# [Exercise brief]
Transcribe the records word for word, from their first line through the line that contains "(561, 262).", and leave the pictures out of your transcription.

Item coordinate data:
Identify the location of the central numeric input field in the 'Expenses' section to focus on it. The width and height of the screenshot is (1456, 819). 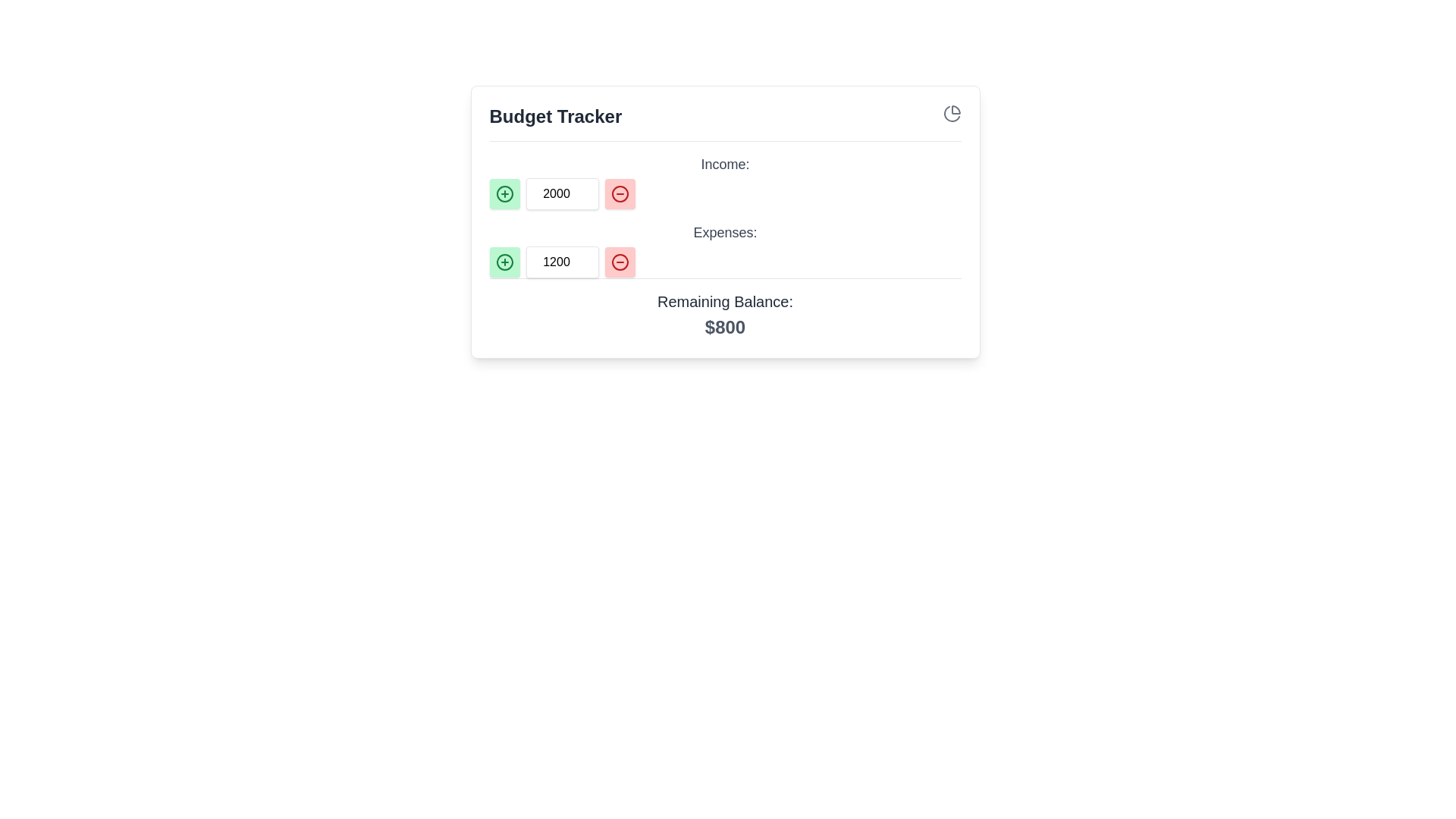
(561, 262).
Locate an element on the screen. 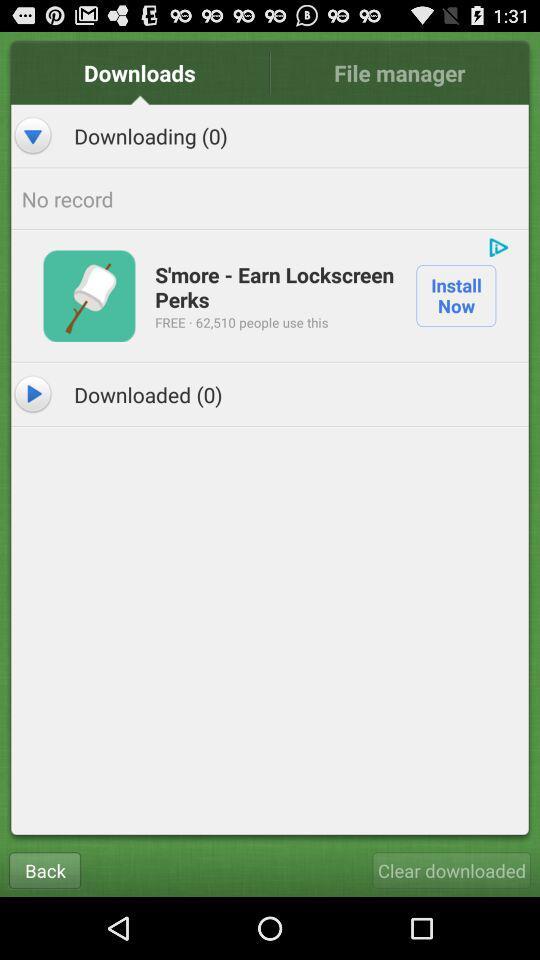 The height and width of the screenshot is (960, 540). the s more earn is located at coordinates (274, 285).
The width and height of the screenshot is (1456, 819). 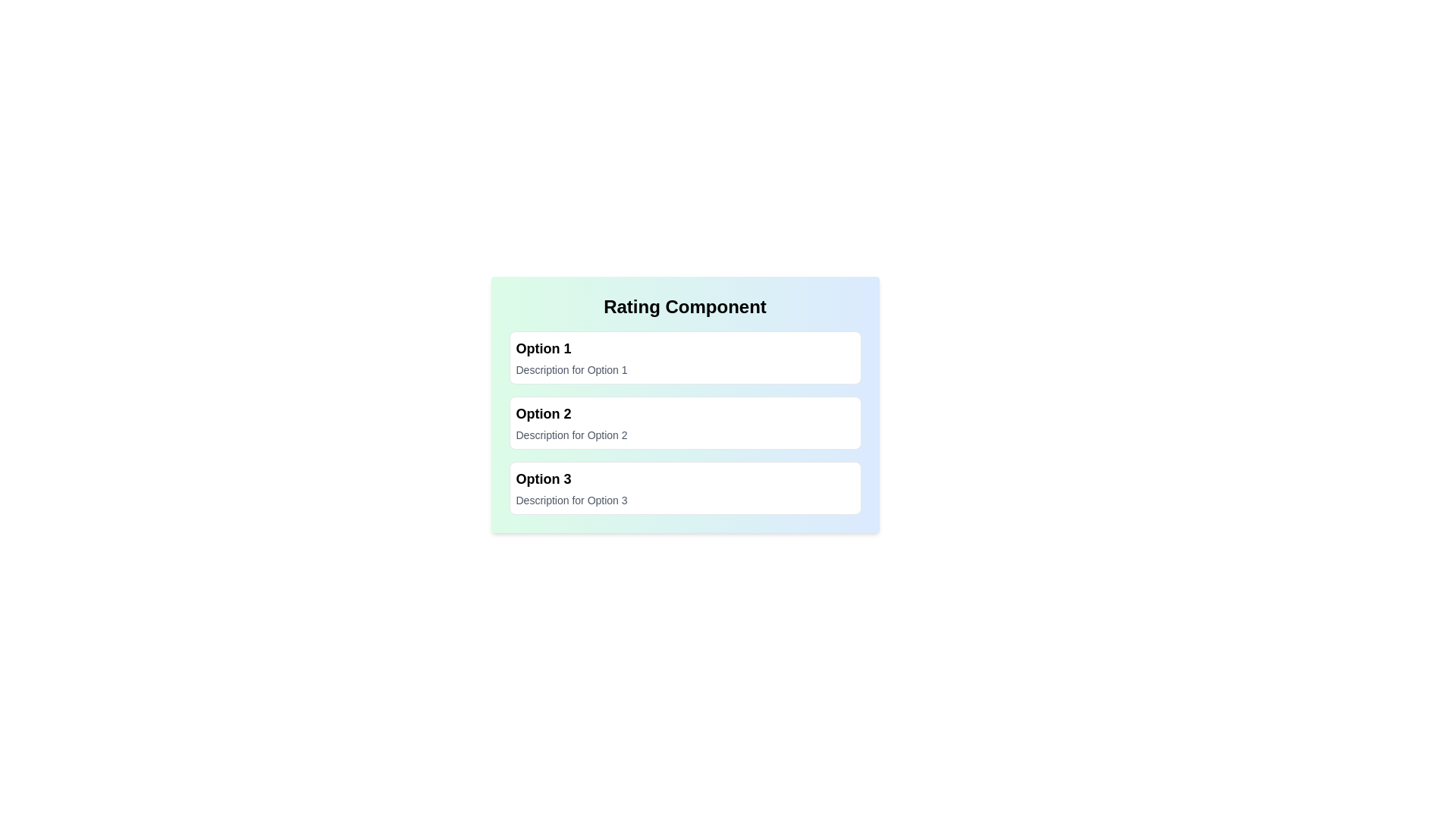 What do you see at coordinates (684, 488) in the screenshot?
I see `the third button in the vertically stacked list of selectable options` at bounding box center [684, 488].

# [Correct result]
Identify the location of the central numeric input field in the 'Expenses' section to focus on it. The width and height of the screenshot is (1456, 819). 
(561, 262).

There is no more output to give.